4. Self-doubt, sorrow, gloom, despondency are real companions of our parents or grandparents if they are not involved in the daily act of life & living.  Resting in bed, removed from all day to day activity is a real scary situation for the elders.  The desire to participate in the exchanges of living is very abruptly removed by the well-meaning caregivers & medications during injury times.  This should not be mistaken to Depression.  This feeling of low is transient and effort should be made to involve them in a meaningful manner on a daily basis.

5.  Lack of activity and prolonged rest reduces the neural feedback that the foot usually has in the day to day activities, hence when seniors return from injury or fracture, it takes a while before they can balance better, feel confident to bear weight on the injured hand or leg.

Loss of muscle strength, reduction in bone mass, lack of activity, prolonged rest, loss of confidence, coupled with the aging process (natural loss of vision & hearing) all contribute to loss of balance.

As we can see, a fall is not just a fall when you get older!  The consequences of fall & loss of balance are far reaching and debilitating.  Therefore it is important to improve balance, reduce the chances of falling by improving stability, posture & strength & most importantly learning to fall.

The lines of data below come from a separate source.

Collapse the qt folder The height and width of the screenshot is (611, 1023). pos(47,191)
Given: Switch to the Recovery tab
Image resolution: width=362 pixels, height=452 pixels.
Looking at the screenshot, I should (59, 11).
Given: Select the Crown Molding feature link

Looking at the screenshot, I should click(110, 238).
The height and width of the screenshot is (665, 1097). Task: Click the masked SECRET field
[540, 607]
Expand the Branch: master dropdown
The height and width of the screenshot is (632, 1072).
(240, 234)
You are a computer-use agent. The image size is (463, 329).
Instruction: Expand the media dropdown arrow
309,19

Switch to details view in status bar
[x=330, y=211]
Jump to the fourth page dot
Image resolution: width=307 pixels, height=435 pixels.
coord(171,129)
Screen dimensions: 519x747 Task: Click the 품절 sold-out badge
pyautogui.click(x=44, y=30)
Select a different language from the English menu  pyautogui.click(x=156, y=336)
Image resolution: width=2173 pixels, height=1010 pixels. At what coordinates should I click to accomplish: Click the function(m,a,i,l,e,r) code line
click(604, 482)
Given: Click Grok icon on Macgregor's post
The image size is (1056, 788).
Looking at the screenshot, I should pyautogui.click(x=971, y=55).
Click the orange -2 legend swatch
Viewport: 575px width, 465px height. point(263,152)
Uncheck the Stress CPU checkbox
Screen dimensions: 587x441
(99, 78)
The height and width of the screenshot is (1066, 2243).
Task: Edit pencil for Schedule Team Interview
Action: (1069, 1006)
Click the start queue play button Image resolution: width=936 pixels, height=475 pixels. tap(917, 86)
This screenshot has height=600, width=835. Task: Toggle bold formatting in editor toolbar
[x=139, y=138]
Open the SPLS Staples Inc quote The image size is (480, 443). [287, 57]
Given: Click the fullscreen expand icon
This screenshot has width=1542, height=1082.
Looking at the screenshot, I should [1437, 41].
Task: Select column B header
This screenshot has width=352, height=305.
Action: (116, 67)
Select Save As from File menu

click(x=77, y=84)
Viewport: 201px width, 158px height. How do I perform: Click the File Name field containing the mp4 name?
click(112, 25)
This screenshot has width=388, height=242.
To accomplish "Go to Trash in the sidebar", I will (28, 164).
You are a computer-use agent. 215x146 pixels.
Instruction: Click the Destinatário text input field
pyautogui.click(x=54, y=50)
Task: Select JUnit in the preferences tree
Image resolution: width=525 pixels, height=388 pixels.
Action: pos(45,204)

Balance training programs for seniors are primarily based on strength training,  However, we at Activity Heals promote effective movement & posture.  The focus on effective movement involves optimum balance & stability training, learning & relearning of force generation & most importantly sensitizing when to lose & regain balance!

ps – whilst I was writing this article, I came across a Harvard study, where they found that specific training on balance for seniors benefitted them more than just strength training programs.